Recorded information:

........

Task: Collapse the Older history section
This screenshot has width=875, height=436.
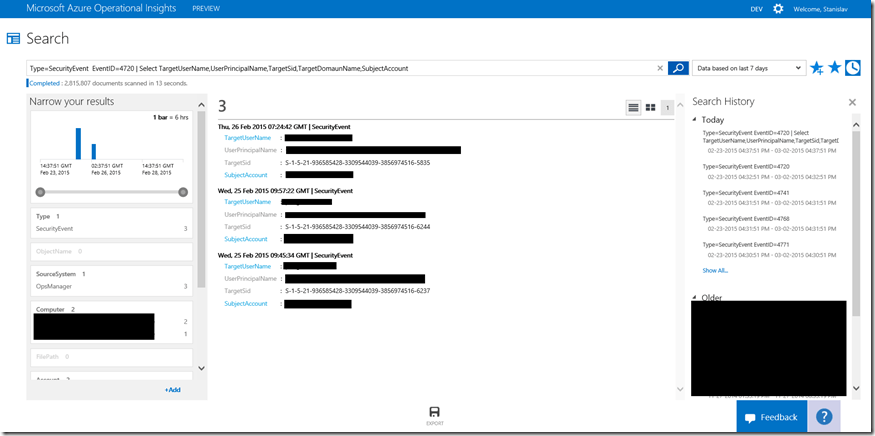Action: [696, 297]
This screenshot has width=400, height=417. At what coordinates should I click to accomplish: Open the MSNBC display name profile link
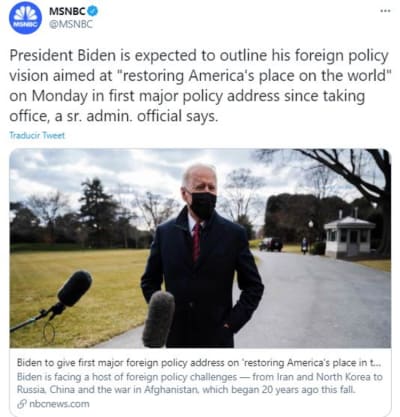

........

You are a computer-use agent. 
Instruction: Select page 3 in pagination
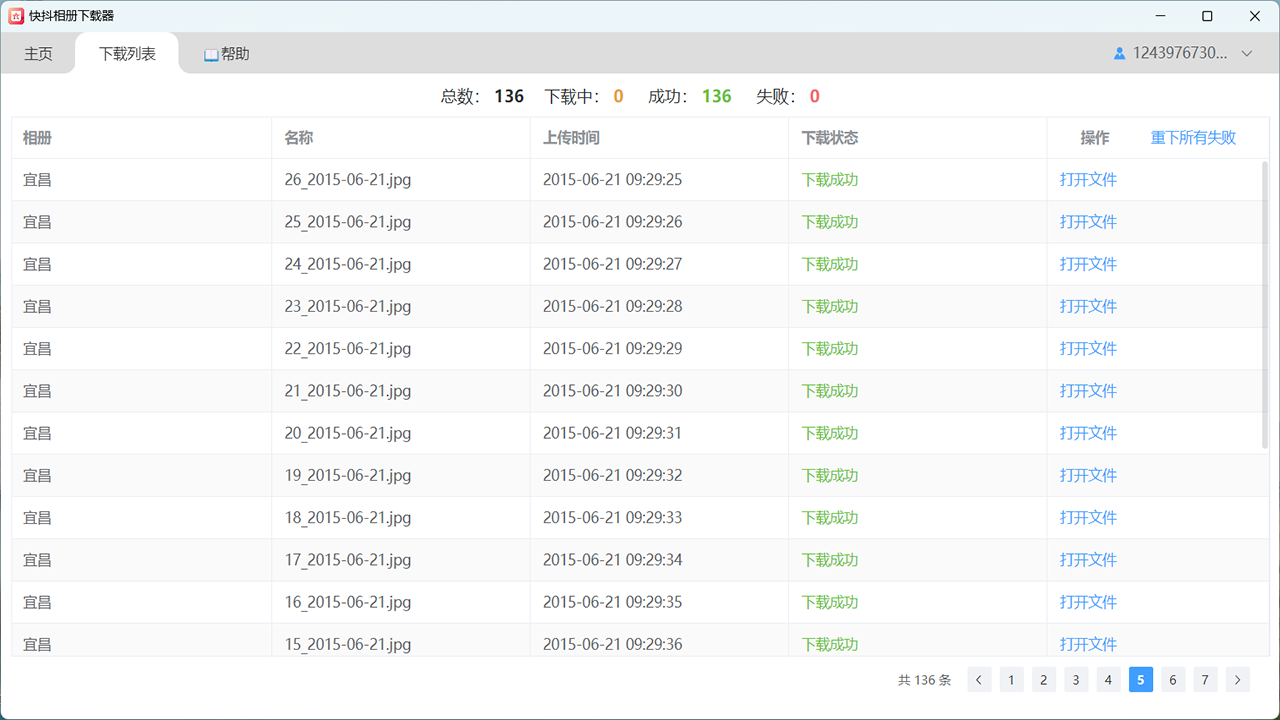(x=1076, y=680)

........

Task description: Output exactly the lines above that lie between the line with "This screenshot has width=875, height=436." and the line with "This screenshot has width=400, height=417.", those two lines included, and no pictures.

Solution:
This screenshot has width=875, height=436.
Action: [696, 297]
This screenshot has width=400, height=417. At what coordinates should I click to accomplish: Open the MSNBC display name profile link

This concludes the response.